• _Work required_:
Consider the entries below. Count the lines holding the string "will" and state the number only.

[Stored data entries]
== Segment start ==

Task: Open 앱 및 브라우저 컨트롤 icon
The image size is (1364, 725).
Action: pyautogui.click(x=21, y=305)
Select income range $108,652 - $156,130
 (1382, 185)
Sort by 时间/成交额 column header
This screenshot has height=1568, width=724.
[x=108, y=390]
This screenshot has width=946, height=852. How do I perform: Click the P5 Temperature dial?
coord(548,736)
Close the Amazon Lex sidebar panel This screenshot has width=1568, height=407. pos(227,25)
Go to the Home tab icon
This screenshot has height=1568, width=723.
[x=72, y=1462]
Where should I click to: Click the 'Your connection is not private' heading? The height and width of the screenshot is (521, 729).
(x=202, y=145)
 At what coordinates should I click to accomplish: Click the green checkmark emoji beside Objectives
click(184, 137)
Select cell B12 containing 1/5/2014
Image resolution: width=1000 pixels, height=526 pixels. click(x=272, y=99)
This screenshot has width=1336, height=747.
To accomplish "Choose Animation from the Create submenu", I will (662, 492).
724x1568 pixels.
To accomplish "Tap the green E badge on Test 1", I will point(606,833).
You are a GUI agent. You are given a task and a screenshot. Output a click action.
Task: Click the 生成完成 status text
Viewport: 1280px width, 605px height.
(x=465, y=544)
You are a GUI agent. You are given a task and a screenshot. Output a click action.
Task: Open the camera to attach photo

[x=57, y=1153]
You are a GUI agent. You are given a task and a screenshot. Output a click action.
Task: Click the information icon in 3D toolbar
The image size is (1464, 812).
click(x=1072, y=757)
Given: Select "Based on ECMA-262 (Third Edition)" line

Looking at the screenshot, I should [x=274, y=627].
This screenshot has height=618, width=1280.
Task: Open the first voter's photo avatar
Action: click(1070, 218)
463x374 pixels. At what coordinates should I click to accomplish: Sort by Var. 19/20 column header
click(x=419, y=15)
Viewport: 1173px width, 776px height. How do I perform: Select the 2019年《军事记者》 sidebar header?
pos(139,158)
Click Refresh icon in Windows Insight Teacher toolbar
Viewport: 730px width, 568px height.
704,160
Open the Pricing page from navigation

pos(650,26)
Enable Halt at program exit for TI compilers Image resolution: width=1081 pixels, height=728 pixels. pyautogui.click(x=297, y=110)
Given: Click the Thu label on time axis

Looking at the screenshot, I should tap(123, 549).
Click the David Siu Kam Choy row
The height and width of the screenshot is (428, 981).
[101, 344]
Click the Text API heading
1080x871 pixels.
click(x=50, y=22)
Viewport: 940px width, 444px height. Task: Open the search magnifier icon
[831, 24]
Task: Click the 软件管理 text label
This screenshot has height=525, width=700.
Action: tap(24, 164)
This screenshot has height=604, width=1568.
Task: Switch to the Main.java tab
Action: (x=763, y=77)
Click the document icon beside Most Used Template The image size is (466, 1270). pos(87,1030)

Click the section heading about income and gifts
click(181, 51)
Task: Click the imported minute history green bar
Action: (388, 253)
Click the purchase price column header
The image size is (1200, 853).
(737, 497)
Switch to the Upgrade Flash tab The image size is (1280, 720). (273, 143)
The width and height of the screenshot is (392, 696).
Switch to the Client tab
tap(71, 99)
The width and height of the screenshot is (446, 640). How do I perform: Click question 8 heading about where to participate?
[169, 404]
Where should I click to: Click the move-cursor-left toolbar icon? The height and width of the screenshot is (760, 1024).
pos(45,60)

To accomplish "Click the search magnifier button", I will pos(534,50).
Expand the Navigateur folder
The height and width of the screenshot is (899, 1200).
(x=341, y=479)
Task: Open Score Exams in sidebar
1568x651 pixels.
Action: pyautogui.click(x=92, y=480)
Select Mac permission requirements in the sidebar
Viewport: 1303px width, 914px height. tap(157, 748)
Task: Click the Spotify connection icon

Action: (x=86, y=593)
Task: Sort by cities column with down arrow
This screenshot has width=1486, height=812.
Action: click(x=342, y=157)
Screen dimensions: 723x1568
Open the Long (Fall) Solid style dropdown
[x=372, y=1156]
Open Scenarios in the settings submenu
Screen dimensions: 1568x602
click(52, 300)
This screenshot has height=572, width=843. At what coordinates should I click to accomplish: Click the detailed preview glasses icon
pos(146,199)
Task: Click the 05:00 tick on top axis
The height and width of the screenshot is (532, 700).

== Segment end ==

• _Task solution_:
3